Belli, saatlerdir, mes'uliyeti kendinden atıp Şef'e kadar götürmemek için
arkadaşı Fethi Bey'in gösterdiği tahammüle artık kendisi tahammül edemez hale
gelmiştir. Onun ani bir infilakla, --Söz isterim!-- diye ayağa kalkması üzerine
bütün Meclis darabanı durmuş bir kalp gibi sustu. Çıt yok. Baktım, kürsüde
duran Ali Şükrü'nün yüzü sapsarı. --Söz isterim!-- diyen ses infilakinde devam
ediyor. --Dahiliye Vekili yenidir, onu neye sıkıştırıp duruyorlar? Meseleyi
ben bilirim, eğer mes'uliyet varsa bana sorsunlar, ben cevap vereceğim.-- Ali
Şükrü yumuşak ve sakin cevap veriyor: --Meclis Reisimizden istizah hakkımız
olduğunu bilmiyordum ve sanıyordum ki, böyle bir hakkımız yoktur!-- Doğru,
Meclis Reisi demek, fiilen devlet reisi demekti. Devlet reisinden istizah
olunur mu? Aniden bunun farkına varan Şef, o şaklar gibi çıkan sesiyle devam
ediyor: --Yalnız Meclis Reisi değil, aynı zamanda Başkumandanım; o sıfatla
istizah edebilirler!-- Yoo... Bu hiç olmadı. Baktım Ali Şükrü'nün benzi yerine
gelmişti. Mantığın kendisinde olduğunu bilen bir insan emniyetiyle cevap
veriyor. --Mesele askerliğe ait bir iş değil ki Başkumandandan istizah edelim!--
Şefteki infilak yeniden hıza gelmiş bir hamleyle gürledi: --Ne demek! İstihzaha
mevzu olan zat yüksek rütbeli askerdir.

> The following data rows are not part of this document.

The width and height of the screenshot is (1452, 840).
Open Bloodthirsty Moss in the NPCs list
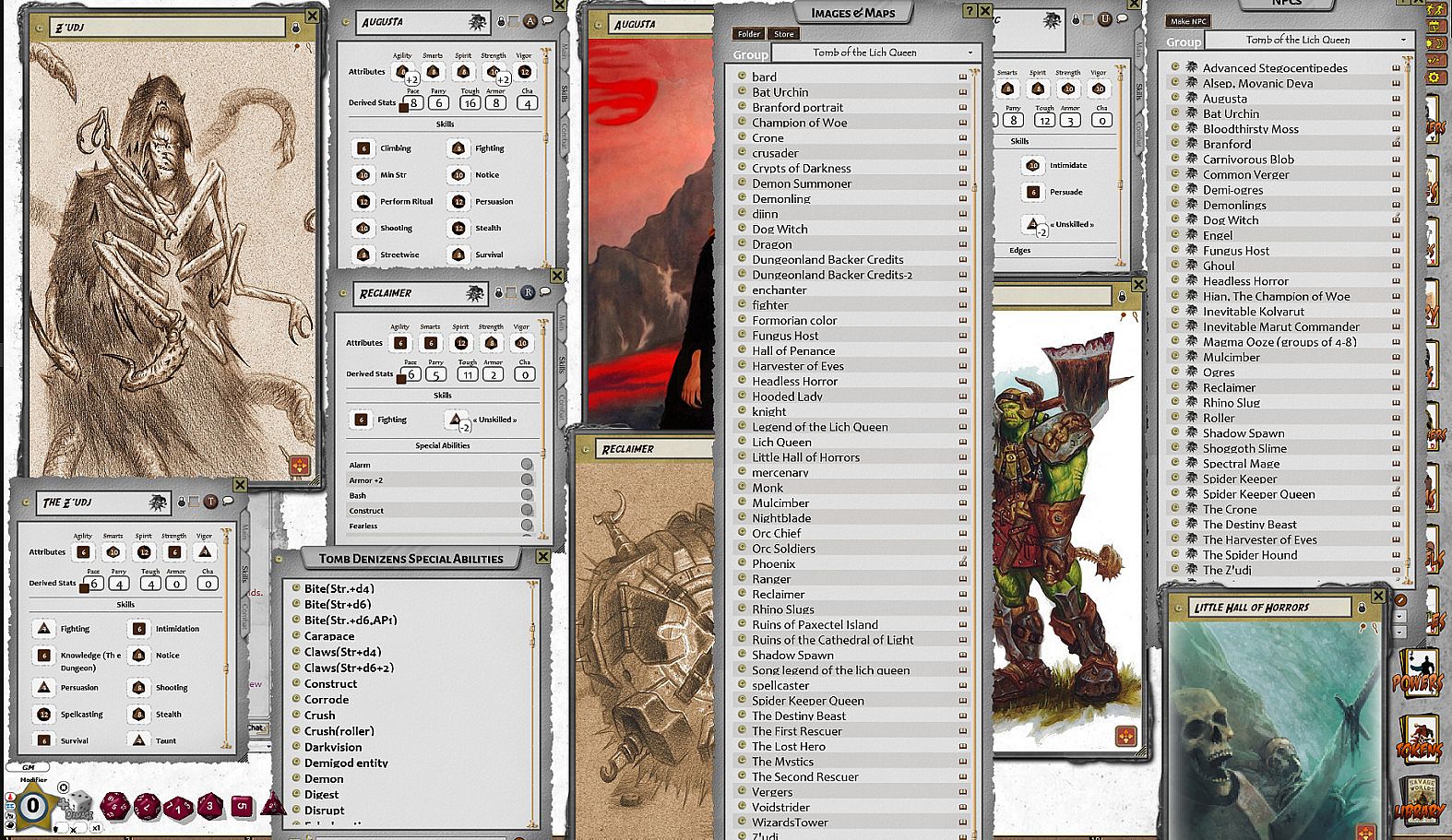click(x=1250, y=129)
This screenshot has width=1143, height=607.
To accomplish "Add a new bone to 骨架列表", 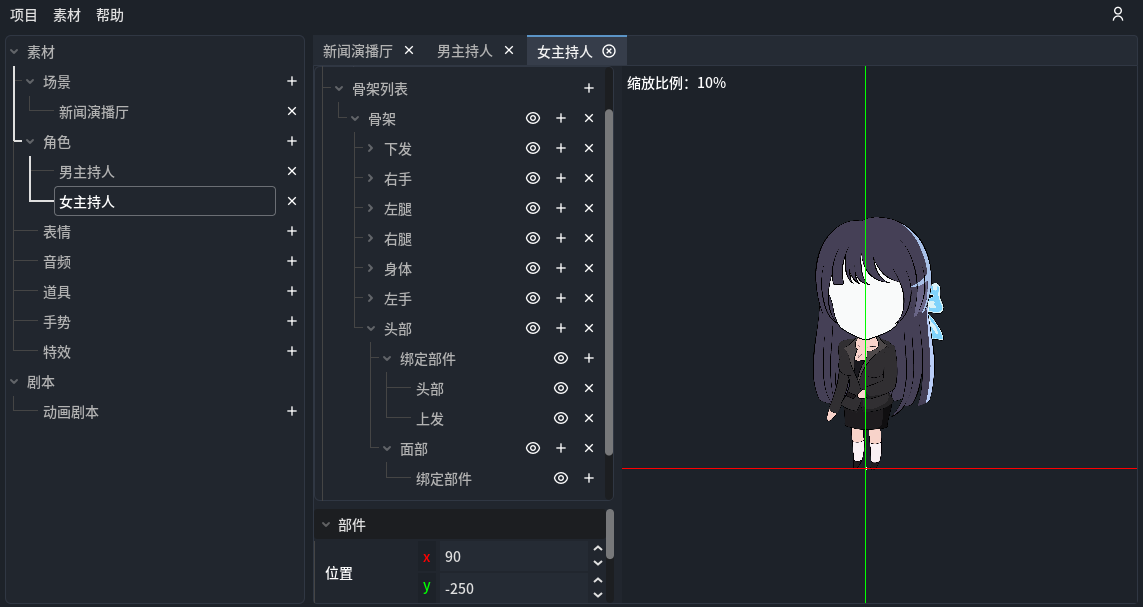I will (589, 88).

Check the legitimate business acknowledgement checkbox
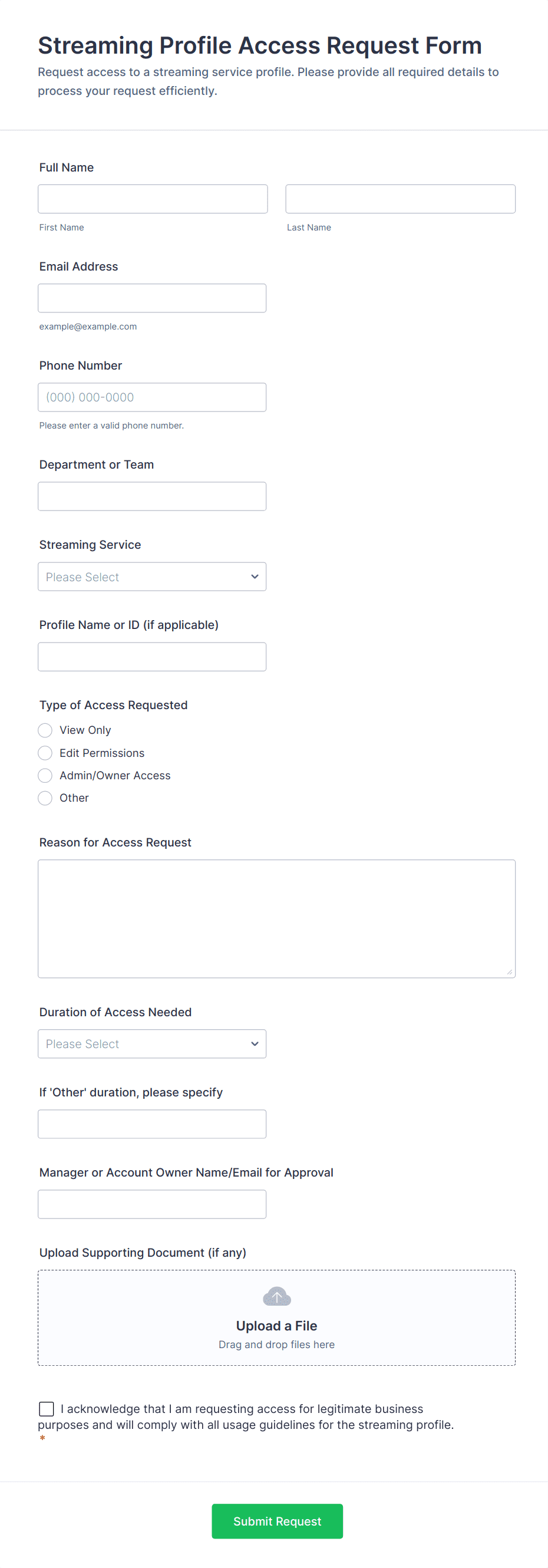click(x=46, y=1408)
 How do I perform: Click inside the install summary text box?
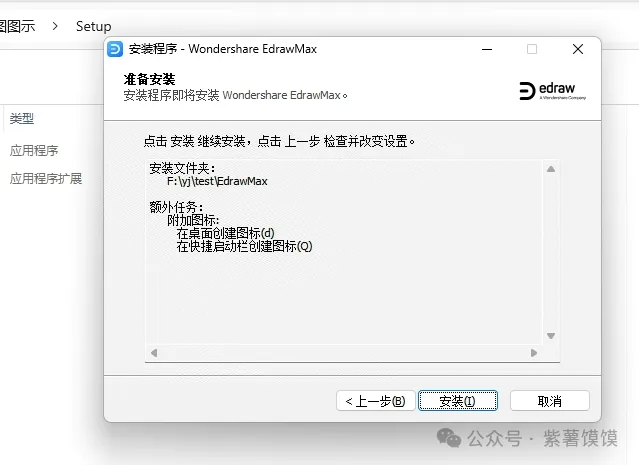(340, 290)
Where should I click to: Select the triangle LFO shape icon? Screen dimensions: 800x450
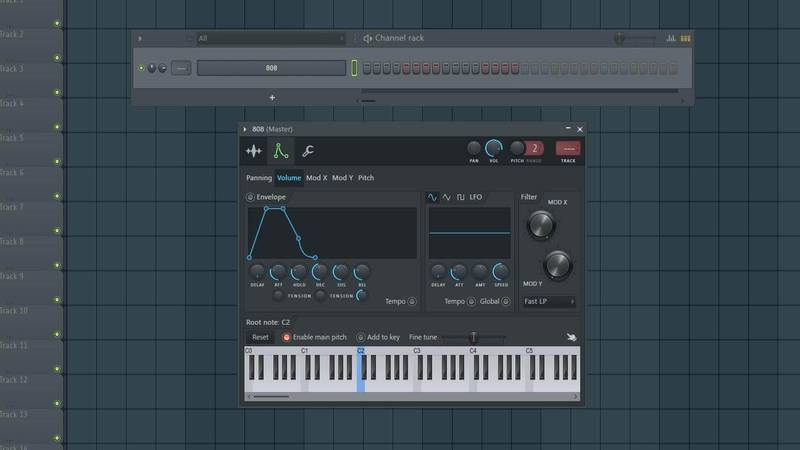pyautogui.click(x=446, y=197)
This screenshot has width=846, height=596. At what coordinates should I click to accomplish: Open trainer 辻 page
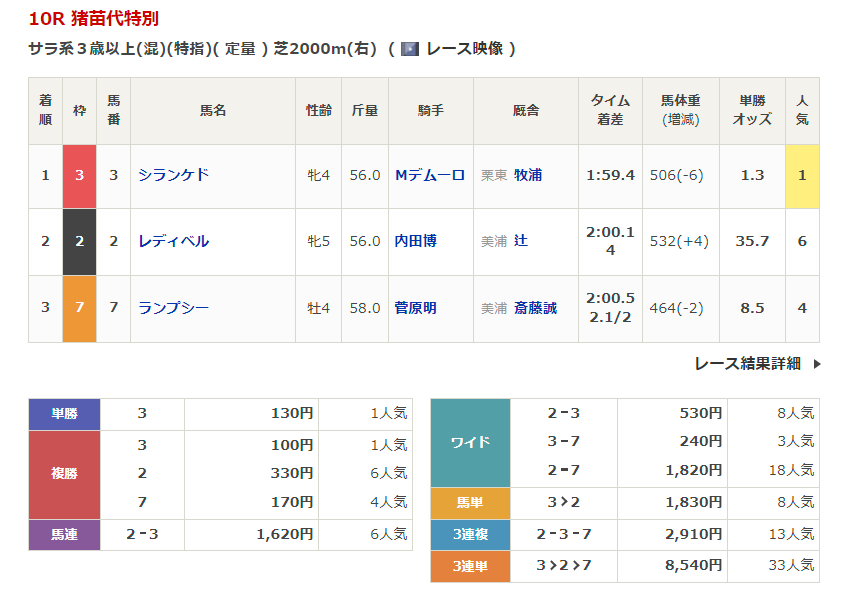(521, 241)
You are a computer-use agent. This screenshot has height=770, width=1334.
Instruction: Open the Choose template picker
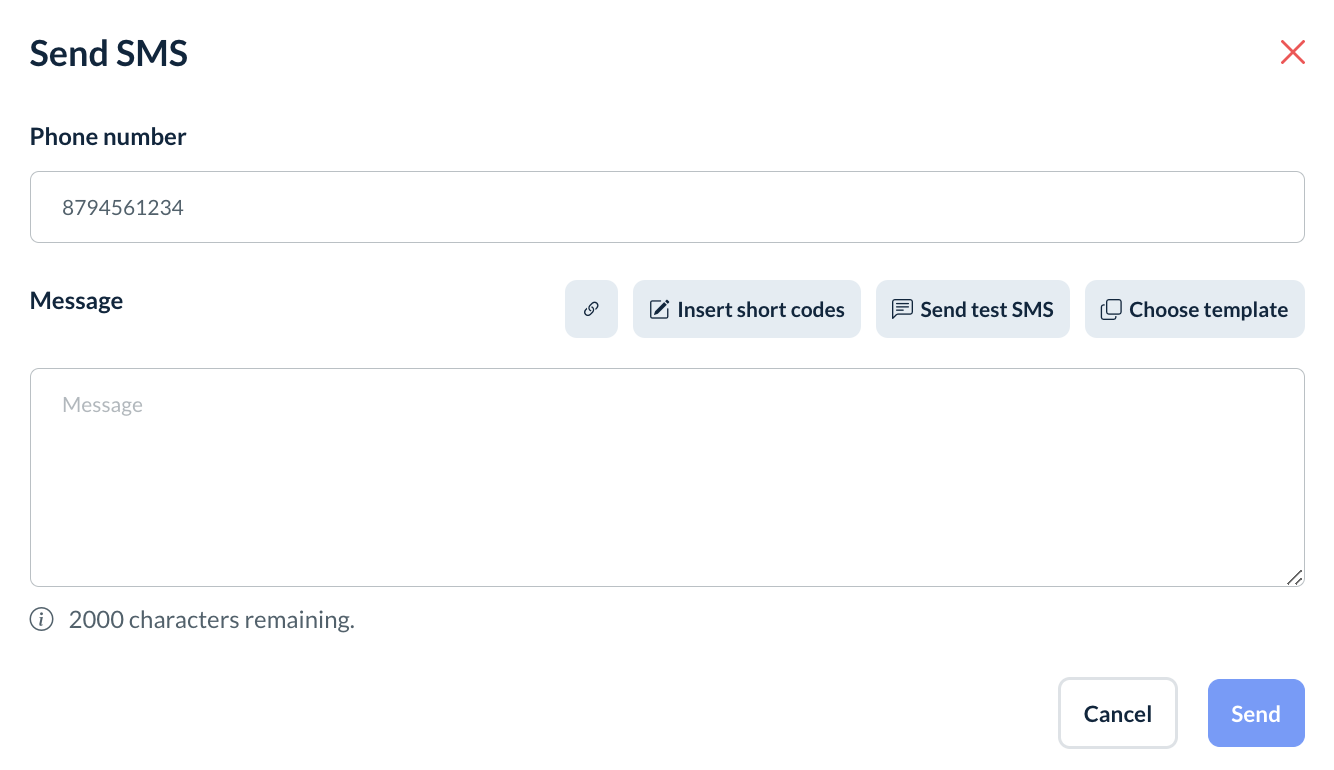1195,309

Ordunun şerefli bir uzvu hakkında
söylenmedik söz kalmadı. Bu kürsüden bunları mı işitecektir?-- Bu sefer
verilecek cevap daha kolay, nitekim Ali Şükrü de kolayca cevap veriyor: --Biz
onun harekatı hakkındaki istizahı asker olduğu için değil, sırf vali vekili
olduğu için yapıyoruz.-- A... Şef oturuverdi- Sanki hiçbir şey olmamış gibi
Diyap Ağa'yla sakin sakin konuşuyordu. Lavını fırlatıp duran volkan, bak,
birdenbire lavını içine çekivermiş. Şef, Meclis'i hangi silahlarla idare
ediyordu? Teshir, ikna, ilzam, tehdit, ikaz, ifşa, teşhir ... Şimdi yeni bir
silahını daha görüyoruz: --Hazım--. Bu hazım . bize en haşmetli gürleyişinden
daha heybetli geldi.-- (Banoğlu, 1955:63).